Órgão tentou flagrar ação, em julho passado, mas mulher não compareceu.
A Vigilância Sanitária de Catalão, no sudeste de Goiás, recebeu uma denúncia contra a falsa biomédica Raquel Policeno Rosa, de 27 anos, mais de três meses antes dela aplicar hidrogel no bumbum da ajudante Maria José Medrado de Souza Brandão, 39 anos, que morreu no último dia 25, após o procedimento.
Um e-mail enviado ao órgão, no dia 10 de julho deste ano, dizia que a mulher fazia as “aplicações de substâncias duvidosas", em ambientes que não eram adequados e sem acompanhamento "de profissionais capacitados, como cirurgiões plásticos com cursos específicos”. A Vigilância Sanitária de Catalão afirma que investigou o caso, mas não conseguiu localizar a suspeita.

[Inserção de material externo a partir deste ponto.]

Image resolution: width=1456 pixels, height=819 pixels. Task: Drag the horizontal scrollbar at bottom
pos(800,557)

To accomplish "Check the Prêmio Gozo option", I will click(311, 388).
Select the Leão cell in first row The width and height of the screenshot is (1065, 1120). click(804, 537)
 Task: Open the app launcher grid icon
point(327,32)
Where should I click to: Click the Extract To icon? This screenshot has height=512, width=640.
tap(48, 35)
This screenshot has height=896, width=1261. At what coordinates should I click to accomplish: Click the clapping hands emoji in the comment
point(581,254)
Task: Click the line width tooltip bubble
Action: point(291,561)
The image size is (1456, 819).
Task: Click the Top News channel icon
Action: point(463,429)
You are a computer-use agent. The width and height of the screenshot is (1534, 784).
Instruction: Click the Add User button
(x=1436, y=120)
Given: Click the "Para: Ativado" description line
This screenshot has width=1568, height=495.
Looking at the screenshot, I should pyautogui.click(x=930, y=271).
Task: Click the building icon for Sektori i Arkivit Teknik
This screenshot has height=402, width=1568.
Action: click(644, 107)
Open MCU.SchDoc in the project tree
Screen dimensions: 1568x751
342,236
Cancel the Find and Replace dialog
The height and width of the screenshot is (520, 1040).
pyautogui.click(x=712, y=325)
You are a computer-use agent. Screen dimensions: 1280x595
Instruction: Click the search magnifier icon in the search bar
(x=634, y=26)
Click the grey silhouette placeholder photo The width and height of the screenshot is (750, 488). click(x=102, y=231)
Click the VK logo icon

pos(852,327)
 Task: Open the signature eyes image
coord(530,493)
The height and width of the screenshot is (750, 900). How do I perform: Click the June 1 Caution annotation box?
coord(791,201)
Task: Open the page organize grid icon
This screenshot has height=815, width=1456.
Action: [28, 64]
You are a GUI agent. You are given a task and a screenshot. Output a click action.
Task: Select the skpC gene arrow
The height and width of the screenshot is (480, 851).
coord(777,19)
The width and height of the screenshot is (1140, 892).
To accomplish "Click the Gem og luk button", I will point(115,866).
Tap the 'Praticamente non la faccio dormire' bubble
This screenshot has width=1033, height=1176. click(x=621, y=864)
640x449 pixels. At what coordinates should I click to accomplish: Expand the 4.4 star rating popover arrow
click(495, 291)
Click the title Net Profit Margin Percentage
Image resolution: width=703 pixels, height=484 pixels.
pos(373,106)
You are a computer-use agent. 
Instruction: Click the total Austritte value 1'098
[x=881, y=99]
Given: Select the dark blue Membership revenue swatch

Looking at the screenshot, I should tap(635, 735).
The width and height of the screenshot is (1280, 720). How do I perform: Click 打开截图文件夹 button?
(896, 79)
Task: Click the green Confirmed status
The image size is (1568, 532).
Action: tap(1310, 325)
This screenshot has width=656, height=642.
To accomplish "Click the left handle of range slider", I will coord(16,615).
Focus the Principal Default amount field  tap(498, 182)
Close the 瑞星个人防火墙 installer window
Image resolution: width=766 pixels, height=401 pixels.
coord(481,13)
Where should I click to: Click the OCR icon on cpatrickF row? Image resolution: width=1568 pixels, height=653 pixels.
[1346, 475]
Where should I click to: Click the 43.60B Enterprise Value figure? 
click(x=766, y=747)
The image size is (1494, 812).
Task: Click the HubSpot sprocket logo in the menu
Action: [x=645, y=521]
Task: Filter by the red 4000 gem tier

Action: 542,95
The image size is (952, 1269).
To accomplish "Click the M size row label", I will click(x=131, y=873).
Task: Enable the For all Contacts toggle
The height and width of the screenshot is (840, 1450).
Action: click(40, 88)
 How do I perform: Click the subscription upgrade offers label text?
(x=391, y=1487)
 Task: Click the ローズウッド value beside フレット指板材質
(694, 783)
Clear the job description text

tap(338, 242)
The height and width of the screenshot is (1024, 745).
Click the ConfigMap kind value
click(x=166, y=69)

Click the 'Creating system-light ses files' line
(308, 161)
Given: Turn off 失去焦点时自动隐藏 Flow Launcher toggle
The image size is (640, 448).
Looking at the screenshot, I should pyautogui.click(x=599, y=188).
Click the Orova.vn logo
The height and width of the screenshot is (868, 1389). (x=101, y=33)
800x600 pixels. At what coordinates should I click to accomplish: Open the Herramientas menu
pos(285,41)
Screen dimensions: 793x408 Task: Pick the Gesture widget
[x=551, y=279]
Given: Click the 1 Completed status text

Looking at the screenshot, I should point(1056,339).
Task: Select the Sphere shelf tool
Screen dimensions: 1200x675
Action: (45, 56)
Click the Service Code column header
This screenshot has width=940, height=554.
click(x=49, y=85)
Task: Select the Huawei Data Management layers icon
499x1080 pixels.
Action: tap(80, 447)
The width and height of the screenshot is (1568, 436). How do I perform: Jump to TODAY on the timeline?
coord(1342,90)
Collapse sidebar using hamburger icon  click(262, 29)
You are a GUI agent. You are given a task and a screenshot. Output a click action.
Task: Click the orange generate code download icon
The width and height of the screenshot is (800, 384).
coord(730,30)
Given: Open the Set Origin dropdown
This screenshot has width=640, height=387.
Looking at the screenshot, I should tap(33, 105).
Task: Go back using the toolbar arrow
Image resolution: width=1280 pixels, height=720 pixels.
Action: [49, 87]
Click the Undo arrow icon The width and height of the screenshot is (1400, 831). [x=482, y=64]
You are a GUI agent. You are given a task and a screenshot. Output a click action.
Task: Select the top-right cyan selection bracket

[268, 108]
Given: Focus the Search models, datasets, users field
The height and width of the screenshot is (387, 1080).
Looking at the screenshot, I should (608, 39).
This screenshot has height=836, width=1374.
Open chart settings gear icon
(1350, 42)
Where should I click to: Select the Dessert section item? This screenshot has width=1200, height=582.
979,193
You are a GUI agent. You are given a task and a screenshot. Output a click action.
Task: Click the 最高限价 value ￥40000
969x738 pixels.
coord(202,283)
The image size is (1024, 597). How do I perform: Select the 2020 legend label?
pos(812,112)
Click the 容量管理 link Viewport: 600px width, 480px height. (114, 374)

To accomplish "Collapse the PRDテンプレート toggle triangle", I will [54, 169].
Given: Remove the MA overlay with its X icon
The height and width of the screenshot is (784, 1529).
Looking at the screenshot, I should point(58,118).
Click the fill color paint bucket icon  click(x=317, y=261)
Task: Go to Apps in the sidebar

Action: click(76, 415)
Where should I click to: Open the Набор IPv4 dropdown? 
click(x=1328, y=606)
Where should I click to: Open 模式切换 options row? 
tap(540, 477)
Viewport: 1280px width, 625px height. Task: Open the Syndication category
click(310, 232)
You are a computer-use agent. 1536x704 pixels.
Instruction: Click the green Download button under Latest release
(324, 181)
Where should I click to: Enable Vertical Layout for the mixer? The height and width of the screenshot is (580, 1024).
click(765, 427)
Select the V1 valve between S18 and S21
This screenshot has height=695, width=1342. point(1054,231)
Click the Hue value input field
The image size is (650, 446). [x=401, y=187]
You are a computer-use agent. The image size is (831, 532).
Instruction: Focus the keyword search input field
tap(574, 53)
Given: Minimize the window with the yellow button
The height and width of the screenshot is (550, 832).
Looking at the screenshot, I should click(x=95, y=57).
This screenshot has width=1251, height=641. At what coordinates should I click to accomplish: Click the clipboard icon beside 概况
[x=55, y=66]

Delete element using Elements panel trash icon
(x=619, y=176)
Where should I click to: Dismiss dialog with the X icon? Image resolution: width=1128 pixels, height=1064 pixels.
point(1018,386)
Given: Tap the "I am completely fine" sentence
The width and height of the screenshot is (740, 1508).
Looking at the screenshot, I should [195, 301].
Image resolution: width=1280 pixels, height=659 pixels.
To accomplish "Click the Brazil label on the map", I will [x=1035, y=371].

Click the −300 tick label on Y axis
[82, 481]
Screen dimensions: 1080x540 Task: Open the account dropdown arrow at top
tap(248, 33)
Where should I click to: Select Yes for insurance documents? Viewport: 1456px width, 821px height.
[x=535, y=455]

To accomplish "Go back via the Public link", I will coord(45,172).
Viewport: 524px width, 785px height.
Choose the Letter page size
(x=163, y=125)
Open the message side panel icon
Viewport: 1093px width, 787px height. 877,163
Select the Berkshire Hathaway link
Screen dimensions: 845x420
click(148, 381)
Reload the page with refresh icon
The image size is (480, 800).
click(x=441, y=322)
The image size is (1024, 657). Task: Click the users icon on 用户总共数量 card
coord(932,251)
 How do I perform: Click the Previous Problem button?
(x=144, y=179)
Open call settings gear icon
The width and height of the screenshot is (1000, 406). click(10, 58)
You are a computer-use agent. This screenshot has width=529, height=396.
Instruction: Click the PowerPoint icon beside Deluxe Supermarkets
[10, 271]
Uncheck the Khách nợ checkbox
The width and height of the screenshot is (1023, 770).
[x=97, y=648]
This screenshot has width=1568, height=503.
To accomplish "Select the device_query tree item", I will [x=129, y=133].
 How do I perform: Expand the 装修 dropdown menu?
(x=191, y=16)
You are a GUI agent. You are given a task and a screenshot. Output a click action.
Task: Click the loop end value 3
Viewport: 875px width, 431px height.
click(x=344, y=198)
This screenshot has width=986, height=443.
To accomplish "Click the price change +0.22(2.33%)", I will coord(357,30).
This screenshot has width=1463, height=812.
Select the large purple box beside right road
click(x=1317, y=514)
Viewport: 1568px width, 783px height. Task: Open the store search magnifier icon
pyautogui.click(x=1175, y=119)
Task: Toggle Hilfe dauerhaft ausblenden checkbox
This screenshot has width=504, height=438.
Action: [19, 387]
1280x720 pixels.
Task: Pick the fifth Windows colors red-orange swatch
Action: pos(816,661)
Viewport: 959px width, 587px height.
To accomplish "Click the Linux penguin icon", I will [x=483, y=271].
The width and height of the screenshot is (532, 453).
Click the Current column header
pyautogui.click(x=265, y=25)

O e-mail informou ainda que sessões de aplicações estavam agendadas em um salão de beleza da cidade nos dias 14 e 15 de julho, datas anteriores a um curso de bioplastia que Raquel fez em Mogi Guaçu (SP) entre os meses de agosto e setembro e que, segundo ela, a qualificou para os procedimentos.
No entanto, segundo a polícia, Raquel não tem formação na área da saúde e não poderia fazer aplicações de hidrogel. "Ela está convicta de que não errou [no caso de Maria José] porque fez um curso de bioplastia estética, com duração de 15 dias, e disse que a morte está relacionada a outro fator. Mas esse curso não a qualifica para os procedimentos", declarou a delegada responsável pelo caso, Myrian Vidal.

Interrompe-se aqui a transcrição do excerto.